なぜ日立は殺されたのか……それを知ることが百々楚姫への供養の一環になると思うから。
パーン!
バリバリッ!
激しい雷に、私はまた栞にしがみついた。
「もうやだぁ……」
栞は情けない声を上げる。
その顔がぐしゃっと泣きそうになっていて、妙に可愛かった。
かく言う私も雷は苦手。
お腹の奥がきゅっと縮こまり、全身がビクビクと震える。
「疲れたでしょ、少し休もう。また後で来るよ」
慎哉は立ち上がる。
「こんな雷の中、帰るの?」
栞が、私の代わりに気持ちを言葉にしてくれる。
「車だから平気だよ。……さすがに、僕も眠い」
慎哉は跳ねた前髪を、照れくさそうに掻き上げた。
「ここで寝ていけば?」
口にして少しドキドキした。
ただ傍にいてほしいという、それだけの気持ちなのに。
「ありがとう、気持ちだけ受け取るよ」
慎哉は胸に手を添えて、にっこり笑う。
そして、ひらひらと手を振りながら、静かに部屋を出て行った。
扉が閉まると同時に、雷鳴が私達を襲う。
抱き合った栞と見つめ合う。
そして笑い合う。
「ねぇ、あーちゃん……彼のこと、好きでしょ?」
「え……?」
栞は私の顔を覗き込むようにぐっと近づき、ジーッと見つめてくる。
「ふーん……やっぱりね。あーちゃん、分かりやすいもん」
「も、もう……しーちゃん!」
私は頬が熱くなるのを感じながら、ぷいっと横を向いた。
栞はくすくす笑いながら布団に潜り込み、顔だけひょこっと出してこちらを見ていた。
そのおでこをつつくと、栞はさらに目が細くなり楽しそうに、まるで子猫がくすぐられているみたいに、くすくすと喉の奥で笑う。

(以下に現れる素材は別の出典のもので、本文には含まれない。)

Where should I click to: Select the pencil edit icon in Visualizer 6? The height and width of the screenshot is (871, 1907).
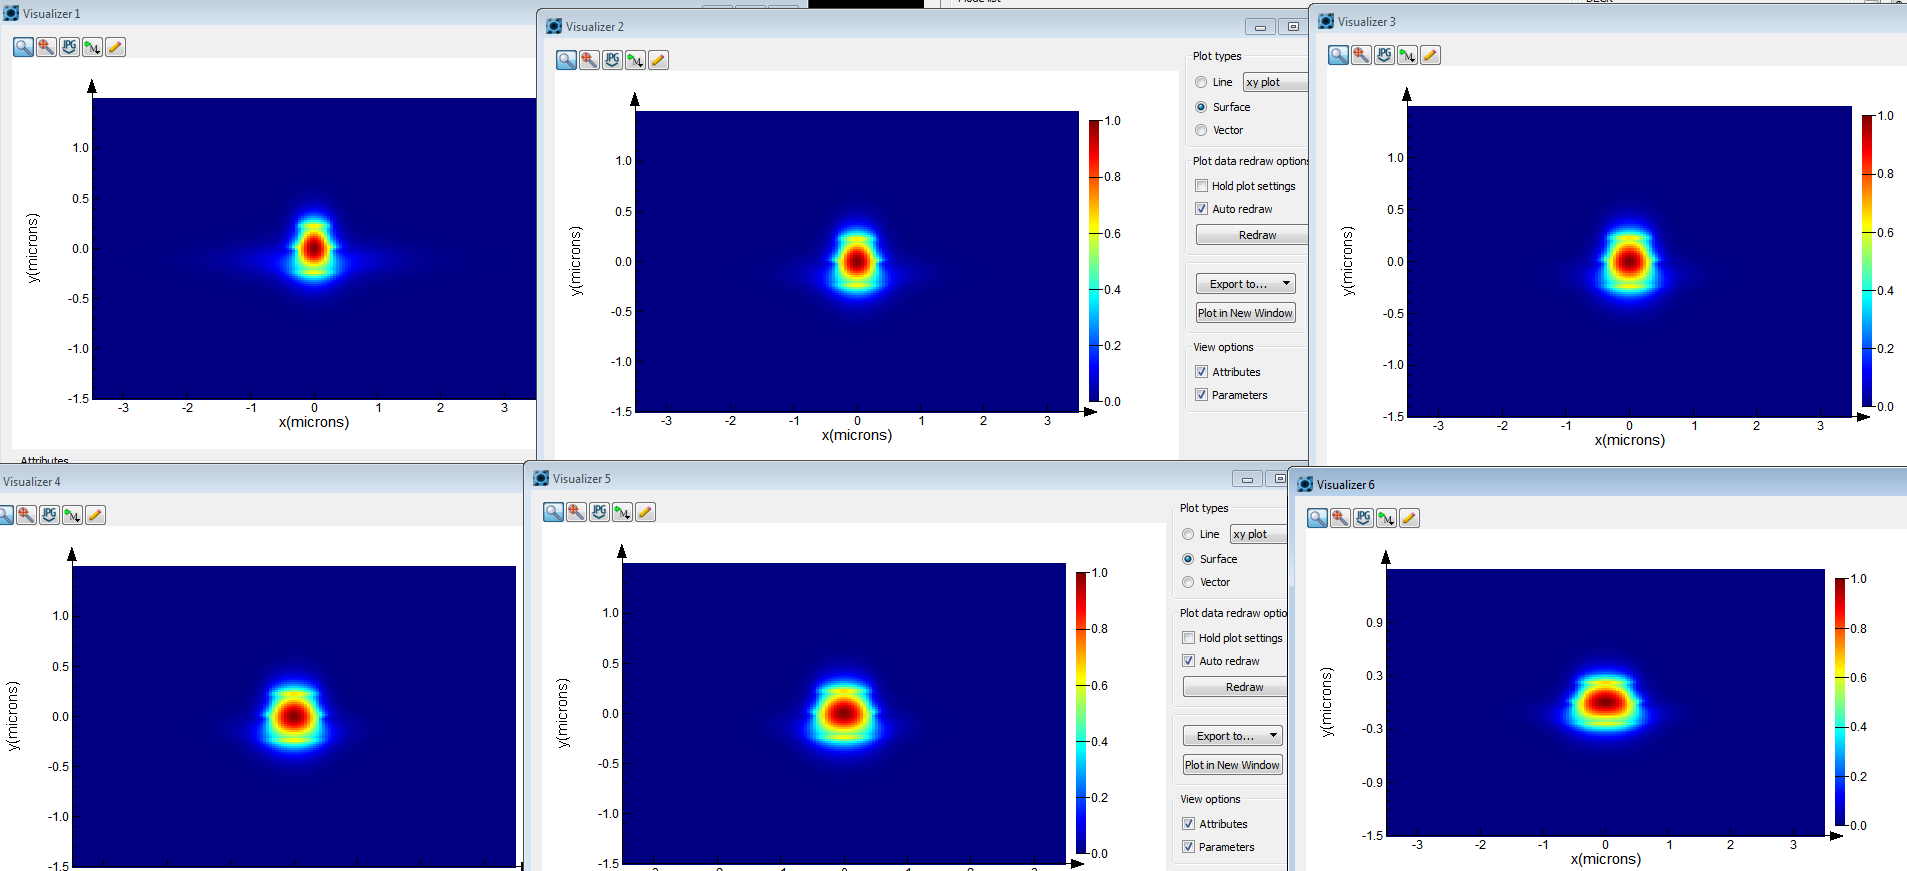[x=1409, y=518]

私は手元のリモコンに手を伸ばし、ぱちん、と部屋の明かりを落とす。
蛍光灯の残光がゆっくりと消えていく。
布団へ潜り込むと、栞が枕に頬を預け、小さな息をついて丸くなっていた。
ぬくもりを分け合うように、私たちは自然と寄り添う。
カーテンの隙間から差し込む稲光が、ぼうっと天井を照らす。
光と影が交互に揺れ、部屋の輪郭が一瞬だけ浮かび上がった。
ドン、ドン!
お腹の底に響くような騒がしい雷太鼓が通りすぎる。
鼓膜がきゅっと縮むような音に、思わず布団の中で身を固くする。
二人きりの空間に雨音だけが残った。
カーテンの向こう、窓を打つ無数の雫が、ぽつぽつ、さあっと途切れることなく降り続いている。
風がときおり唸りを上げて通りすぎるたび、ガラス窓がかすかに鳴った。
肩越しに見える栞の顔は、もう半分眠たげで、まぶたが重そうに揺れていた。
――目が覚めた時、世界がまた静かに始まっていても、私は、この夜の続きを信じていられる気がする。
私はそっと息をつき、その小さな寝息を聞きながら、ゆっくりと目を閉じた。